Identification of Prostate Cancer-Associated Genomic Alterations by Analyzing Variant Frequencies, Functional Effects, and Protein Interactions
With the ever-increasing varieties of sequencing techniques, the volume and scope of genomic data are explosively expanded, offering unparalleled opportunities for researchers to study gene-disease associations, identify biomarkers, and thus develop more effective diagnostic and therapeutic strategies. In this project, I have developed a computational workflow and a new scoring scheme, which combine statistical frequency-based analyses with two well-established functional effect prediction tools FATHMM and PROVEAN, to evaluate nonsynonymous GSVs and identify potential cancer-related protein-coding genes for downstream enrichment and protein-protein interaction (PPI) studies.This method has been applied to process a collection of 503 whole exome sequencing datasets for patients with prostate cancer (PrCa).
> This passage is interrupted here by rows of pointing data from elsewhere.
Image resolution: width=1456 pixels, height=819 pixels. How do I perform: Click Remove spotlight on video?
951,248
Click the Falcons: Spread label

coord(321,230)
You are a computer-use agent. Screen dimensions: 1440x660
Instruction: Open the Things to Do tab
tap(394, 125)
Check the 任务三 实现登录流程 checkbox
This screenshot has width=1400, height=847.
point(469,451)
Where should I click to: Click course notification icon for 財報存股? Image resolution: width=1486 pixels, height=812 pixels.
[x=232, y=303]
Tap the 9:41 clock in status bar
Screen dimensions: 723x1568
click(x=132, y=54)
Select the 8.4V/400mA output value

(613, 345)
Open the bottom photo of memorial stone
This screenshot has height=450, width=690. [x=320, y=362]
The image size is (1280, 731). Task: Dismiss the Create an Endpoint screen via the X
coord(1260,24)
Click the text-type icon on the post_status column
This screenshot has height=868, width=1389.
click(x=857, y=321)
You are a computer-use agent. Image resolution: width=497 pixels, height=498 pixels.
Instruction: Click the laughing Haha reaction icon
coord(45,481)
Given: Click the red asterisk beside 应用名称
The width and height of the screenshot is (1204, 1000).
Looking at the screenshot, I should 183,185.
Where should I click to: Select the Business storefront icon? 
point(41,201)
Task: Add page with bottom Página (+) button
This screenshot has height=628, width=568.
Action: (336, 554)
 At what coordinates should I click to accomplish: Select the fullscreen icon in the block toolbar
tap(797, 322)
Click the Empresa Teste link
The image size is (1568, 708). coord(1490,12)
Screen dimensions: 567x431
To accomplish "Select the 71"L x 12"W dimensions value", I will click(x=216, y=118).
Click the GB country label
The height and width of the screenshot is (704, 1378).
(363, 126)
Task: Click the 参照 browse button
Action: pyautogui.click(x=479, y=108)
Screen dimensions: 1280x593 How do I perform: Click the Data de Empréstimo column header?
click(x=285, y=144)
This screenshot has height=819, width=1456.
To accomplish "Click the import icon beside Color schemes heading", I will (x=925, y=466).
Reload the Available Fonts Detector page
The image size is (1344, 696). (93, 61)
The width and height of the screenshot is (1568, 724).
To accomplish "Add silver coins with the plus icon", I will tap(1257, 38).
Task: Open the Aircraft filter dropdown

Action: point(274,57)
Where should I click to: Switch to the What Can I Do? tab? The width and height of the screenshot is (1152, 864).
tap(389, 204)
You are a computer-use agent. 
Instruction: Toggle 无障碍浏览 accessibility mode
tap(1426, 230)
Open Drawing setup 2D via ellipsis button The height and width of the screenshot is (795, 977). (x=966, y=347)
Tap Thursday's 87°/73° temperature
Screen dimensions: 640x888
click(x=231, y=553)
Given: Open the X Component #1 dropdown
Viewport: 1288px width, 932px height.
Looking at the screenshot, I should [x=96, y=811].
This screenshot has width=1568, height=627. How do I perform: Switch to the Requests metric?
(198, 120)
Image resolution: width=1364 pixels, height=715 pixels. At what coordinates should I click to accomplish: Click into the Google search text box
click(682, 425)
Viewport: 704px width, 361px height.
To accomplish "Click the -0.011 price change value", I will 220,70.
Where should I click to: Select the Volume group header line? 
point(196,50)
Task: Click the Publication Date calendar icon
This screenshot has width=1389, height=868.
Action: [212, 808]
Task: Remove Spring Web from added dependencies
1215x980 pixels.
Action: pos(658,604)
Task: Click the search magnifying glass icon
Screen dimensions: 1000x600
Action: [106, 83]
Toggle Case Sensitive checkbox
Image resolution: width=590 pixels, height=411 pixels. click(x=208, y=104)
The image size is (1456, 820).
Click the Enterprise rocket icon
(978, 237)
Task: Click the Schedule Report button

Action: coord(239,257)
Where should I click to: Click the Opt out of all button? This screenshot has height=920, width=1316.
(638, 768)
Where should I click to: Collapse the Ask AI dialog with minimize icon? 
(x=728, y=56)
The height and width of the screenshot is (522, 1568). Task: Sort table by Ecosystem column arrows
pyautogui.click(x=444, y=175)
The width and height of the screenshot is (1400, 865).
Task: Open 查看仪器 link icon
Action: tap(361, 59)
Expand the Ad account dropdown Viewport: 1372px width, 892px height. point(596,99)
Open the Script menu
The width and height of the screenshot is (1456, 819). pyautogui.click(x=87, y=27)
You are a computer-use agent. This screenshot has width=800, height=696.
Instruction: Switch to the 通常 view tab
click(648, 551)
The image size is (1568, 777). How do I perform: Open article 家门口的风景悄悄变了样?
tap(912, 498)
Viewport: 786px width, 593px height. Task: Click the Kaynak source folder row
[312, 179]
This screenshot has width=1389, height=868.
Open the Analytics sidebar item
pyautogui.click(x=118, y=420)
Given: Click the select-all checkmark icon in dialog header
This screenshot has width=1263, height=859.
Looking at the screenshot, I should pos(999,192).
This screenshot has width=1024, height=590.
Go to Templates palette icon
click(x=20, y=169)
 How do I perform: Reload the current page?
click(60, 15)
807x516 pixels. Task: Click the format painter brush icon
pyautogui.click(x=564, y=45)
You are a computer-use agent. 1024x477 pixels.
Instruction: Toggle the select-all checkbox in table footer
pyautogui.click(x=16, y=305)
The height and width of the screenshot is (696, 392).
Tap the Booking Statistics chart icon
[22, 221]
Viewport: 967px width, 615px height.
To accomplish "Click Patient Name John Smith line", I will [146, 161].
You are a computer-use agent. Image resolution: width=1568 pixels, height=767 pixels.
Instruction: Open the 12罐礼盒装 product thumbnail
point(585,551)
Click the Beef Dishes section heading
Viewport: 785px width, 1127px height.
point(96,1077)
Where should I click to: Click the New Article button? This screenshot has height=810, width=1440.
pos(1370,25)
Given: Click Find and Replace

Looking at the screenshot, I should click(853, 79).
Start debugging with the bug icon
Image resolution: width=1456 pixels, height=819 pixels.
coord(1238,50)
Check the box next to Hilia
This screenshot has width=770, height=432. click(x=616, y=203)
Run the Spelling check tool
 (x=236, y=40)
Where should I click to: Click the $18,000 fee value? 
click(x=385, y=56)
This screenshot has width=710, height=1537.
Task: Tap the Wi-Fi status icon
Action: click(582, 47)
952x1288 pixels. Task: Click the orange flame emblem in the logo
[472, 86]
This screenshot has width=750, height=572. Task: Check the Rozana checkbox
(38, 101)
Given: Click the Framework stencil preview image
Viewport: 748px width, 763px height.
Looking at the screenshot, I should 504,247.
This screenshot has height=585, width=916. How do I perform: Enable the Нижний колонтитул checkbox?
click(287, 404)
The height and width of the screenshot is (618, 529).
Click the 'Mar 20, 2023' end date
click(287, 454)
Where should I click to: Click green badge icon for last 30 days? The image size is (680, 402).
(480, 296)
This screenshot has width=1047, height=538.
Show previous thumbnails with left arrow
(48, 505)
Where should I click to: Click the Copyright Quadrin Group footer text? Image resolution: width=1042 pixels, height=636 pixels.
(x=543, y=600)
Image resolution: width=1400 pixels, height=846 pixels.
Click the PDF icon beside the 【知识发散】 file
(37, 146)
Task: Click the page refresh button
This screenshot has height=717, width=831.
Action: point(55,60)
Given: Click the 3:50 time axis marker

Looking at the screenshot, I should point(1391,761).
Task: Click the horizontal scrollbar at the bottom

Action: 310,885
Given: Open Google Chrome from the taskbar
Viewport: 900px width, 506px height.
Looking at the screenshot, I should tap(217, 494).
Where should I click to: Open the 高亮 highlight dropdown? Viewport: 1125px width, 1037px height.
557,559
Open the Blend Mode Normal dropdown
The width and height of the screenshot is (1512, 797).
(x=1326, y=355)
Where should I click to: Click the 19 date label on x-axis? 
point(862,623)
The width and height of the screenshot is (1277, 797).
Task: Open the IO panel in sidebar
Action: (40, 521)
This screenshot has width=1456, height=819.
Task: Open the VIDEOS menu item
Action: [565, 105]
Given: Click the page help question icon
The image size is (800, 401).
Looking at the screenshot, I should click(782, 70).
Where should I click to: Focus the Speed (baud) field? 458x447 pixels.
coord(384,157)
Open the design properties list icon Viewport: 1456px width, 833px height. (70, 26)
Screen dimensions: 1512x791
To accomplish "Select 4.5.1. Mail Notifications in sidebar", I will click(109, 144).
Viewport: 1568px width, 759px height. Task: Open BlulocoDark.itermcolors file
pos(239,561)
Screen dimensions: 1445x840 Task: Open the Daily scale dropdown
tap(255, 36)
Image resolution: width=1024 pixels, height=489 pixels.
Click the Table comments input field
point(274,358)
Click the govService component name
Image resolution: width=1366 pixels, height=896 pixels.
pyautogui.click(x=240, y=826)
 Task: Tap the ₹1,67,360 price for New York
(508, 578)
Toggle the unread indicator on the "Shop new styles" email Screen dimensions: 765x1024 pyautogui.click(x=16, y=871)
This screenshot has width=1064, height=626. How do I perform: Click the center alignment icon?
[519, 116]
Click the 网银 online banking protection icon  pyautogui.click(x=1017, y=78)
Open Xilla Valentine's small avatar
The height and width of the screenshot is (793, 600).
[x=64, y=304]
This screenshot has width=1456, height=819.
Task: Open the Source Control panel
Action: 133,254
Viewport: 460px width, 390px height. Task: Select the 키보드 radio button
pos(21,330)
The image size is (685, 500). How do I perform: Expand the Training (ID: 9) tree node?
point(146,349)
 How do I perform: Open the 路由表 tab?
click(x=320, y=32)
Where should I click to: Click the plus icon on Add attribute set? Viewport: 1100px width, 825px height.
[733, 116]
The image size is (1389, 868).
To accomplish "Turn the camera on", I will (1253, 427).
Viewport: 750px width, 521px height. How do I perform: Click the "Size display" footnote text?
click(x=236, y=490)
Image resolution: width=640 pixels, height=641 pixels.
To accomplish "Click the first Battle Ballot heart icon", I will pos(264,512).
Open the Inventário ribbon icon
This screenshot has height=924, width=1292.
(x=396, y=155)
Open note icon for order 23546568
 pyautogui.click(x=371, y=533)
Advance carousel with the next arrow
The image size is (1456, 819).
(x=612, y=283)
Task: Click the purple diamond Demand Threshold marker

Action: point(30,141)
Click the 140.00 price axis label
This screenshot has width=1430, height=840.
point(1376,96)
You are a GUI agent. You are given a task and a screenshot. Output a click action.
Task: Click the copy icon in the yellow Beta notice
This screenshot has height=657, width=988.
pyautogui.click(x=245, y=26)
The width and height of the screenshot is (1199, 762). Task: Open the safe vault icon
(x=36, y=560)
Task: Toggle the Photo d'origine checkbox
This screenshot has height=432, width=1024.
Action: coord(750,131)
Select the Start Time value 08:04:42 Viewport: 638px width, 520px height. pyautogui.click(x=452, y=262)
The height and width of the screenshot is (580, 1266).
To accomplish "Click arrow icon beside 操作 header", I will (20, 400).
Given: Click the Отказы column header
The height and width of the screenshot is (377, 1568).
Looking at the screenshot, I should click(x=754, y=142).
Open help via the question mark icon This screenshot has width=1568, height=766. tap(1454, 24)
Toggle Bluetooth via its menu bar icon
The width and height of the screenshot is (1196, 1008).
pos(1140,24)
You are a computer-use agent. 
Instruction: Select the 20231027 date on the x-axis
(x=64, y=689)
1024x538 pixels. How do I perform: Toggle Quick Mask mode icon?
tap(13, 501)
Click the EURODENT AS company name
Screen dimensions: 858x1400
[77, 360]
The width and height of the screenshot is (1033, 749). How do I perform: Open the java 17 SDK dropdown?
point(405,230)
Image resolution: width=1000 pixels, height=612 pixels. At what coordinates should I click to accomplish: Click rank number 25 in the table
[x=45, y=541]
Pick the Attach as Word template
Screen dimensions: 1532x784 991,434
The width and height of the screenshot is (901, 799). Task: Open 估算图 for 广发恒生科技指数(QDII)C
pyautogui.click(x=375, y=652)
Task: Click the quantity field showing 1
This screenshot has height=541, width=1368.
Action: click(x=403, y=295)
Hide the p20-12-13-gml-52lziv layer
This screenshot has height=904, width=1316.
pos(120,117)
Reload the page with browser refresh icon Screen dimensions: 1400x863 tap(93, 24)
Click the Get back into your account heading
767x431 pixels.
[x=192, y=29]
The datasets were downloaded from The Cancer Genome Atlas as variant call format (VCF) files containing GSV information for paired tumor and normal samples. Exploratory statistics revealed unusually high level of transitions G→A and C→T among cancer samples. Furthermore, 5 GSVs were found significantly associated with the disease. Among 61 high-scoring genes identified by our scoring scheme, 27 were found by PPI analysis to have degrees of connection ≥ 4 with well-known PrCa-related genes. While 18 of them are reportedly associated with PrCa, 9 genes (TRRAP, EPHB1, HERC2, MCM3, SPTA1, SALL1, HERC1, TTN, and MYH6) have not been previously documented in relation to PrCa. Their potential roles in PrCa could be investigated by further bioinformatics and wet-lab studies.
Wang, Bofei, "Identification of Prostate Cancer-Associated Genomic Alterations by Analyzing Variant Frequencies, Functional Effects, and Protein Interactions" (2021). ETD Collection for University of Texas, El Paso. AAI13886011.